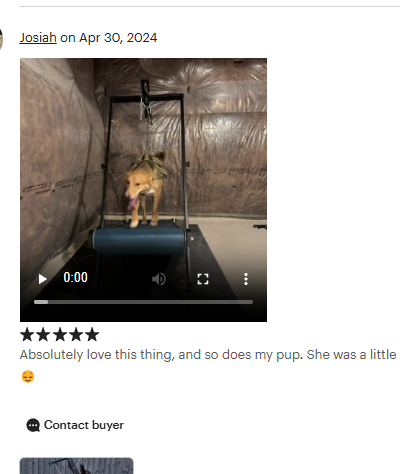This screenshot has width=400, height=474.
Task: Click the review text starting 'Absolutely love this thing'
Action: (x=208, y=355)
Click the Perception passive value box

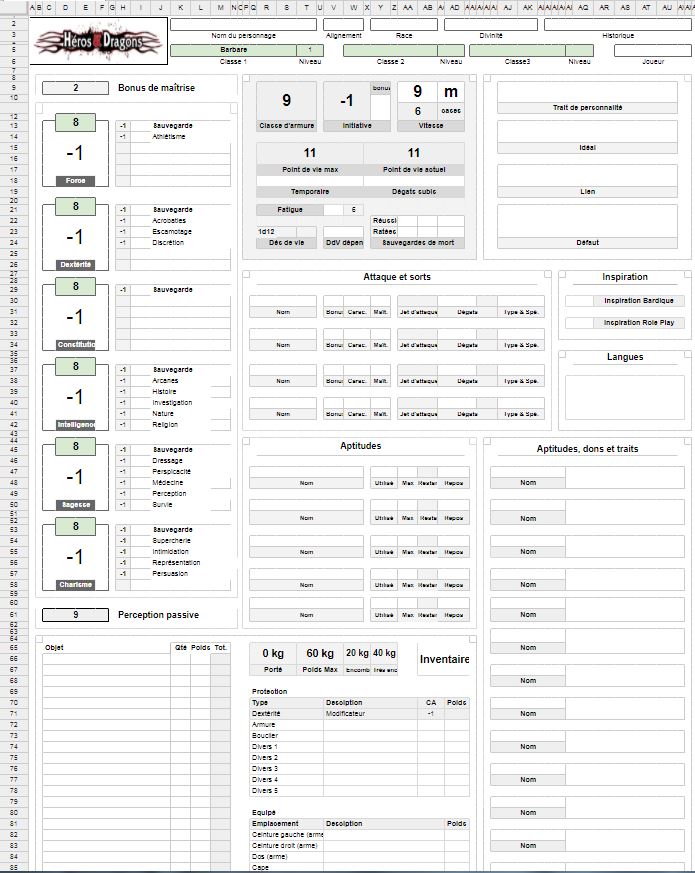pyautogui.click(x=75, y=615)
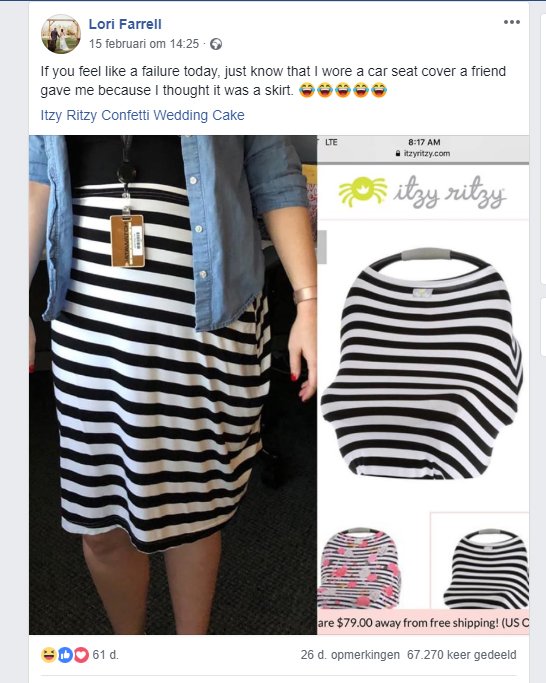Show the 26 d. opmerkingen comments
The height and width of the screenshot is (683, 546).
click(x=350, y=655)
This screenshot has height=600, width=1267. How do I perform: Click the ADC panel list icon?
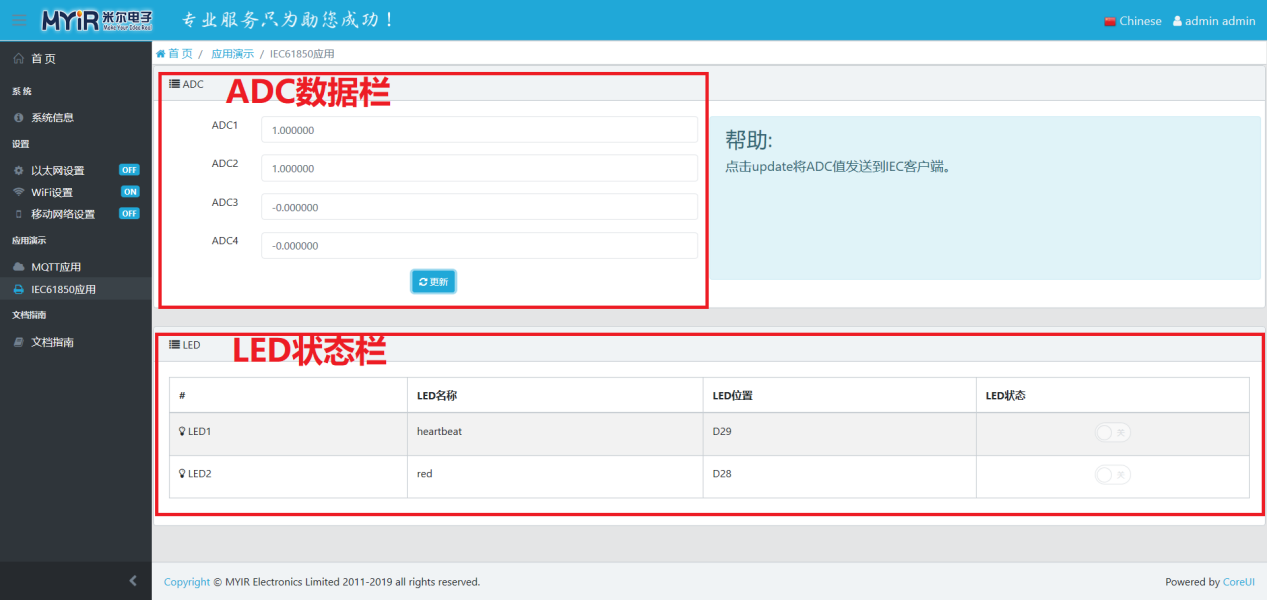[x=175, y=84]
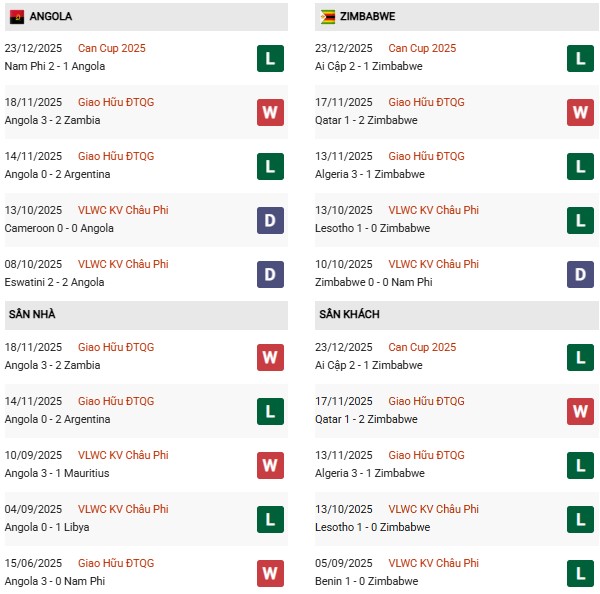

################

# About this exercise
Exclude all pictures and reproduce exactly the lines from the one containing "This screenshot has height=600, width=1267." through the final line of the entries above.

# Result of the task
This screenshot has height=600, width=1267. How do I perform: Click the ADC panel list icon?
[x=175, y=84]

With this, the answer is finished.